Segment Start: EXTRACTED ENTRIES

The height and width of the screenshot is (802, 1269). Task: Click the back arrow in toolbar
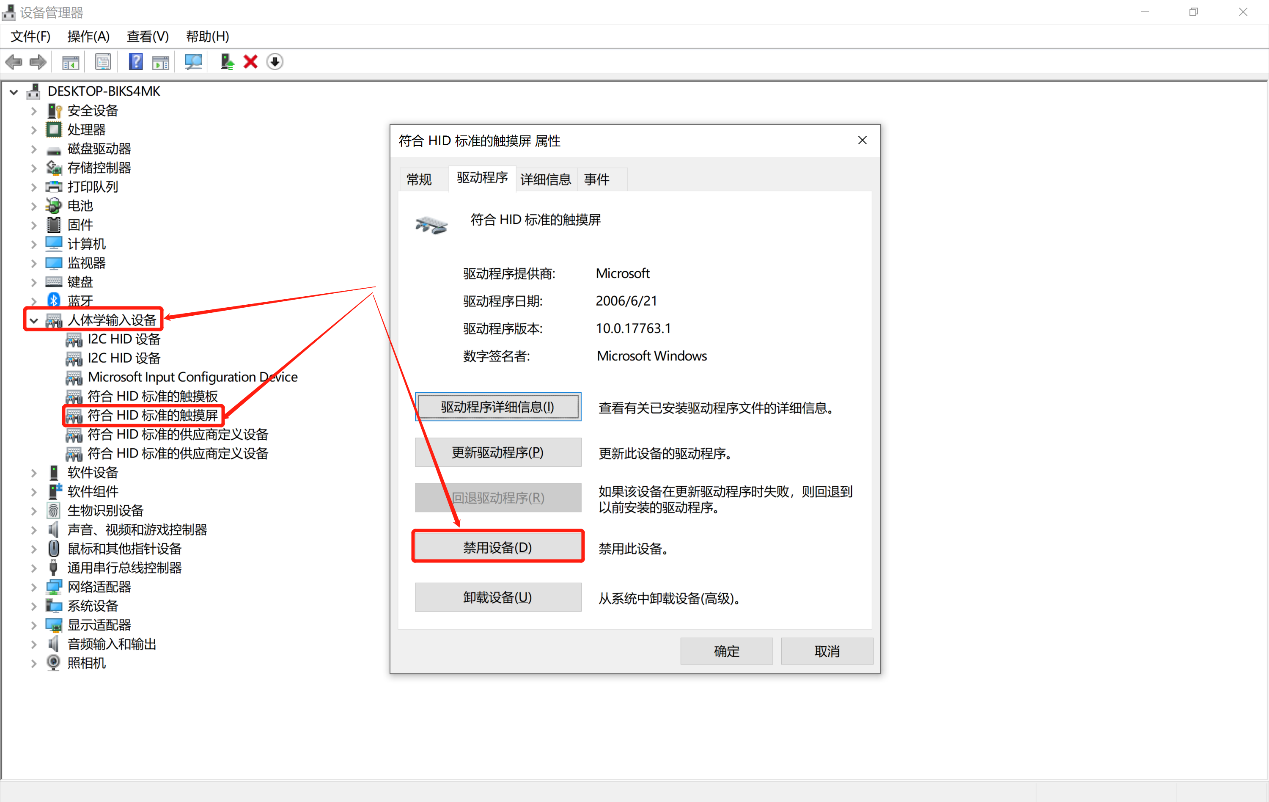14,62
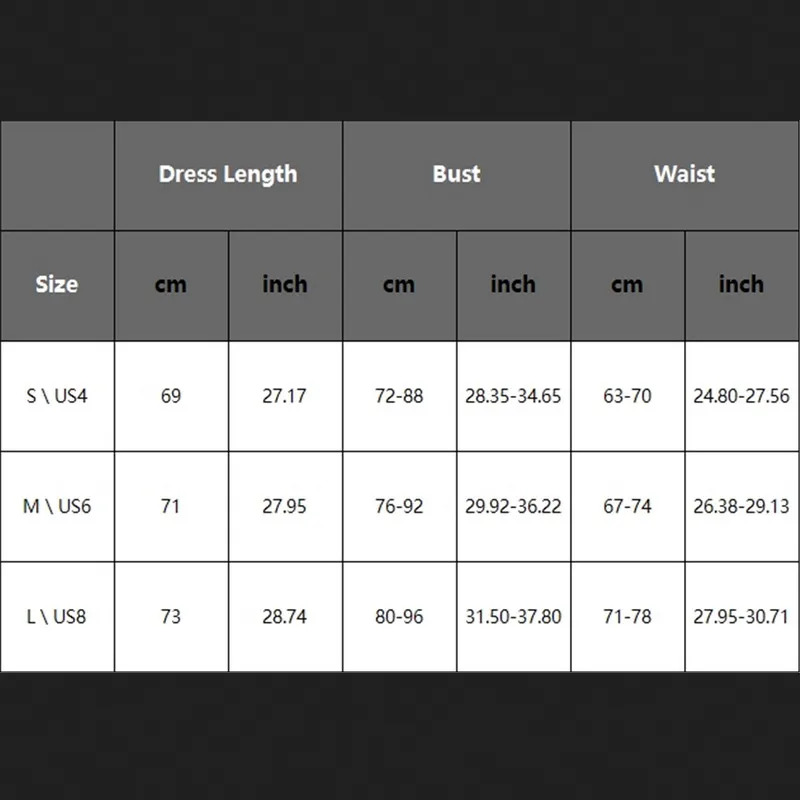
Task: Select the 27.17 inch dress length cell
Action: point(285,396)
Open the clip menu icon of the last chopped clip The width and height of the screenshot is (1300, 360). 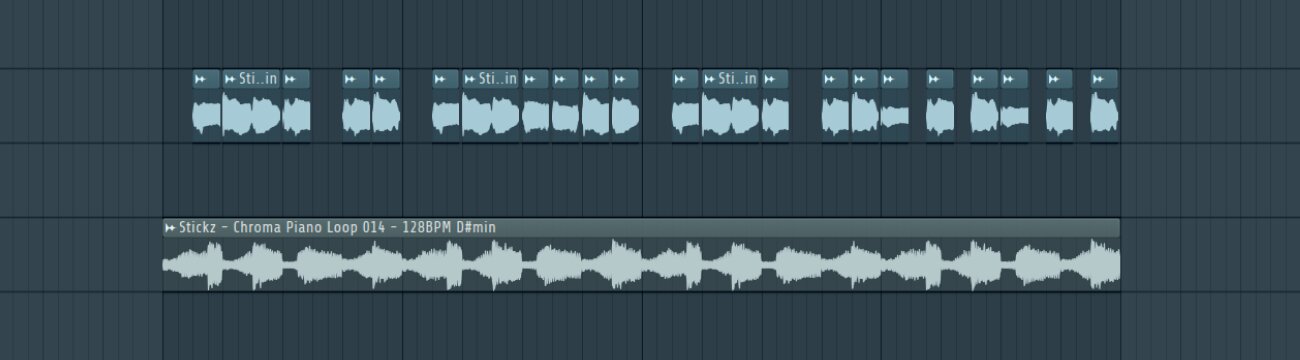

Segment End: EXTRACTED ENTRIES

*WHAT IS NEEDED*: Could the entries above be retyped exactly, with the pictures left out?

*YOUR RESPONSE*:
The height and width of the screenshot is (802, 1269). Task: Click the back arrow in toolbar
14,62
Task: Select the 27.17 inch dress length cell
Action: point(285,396)
Open the clip menu icon of the last chopped clip The width and height of the screenshot is (1300, 360). 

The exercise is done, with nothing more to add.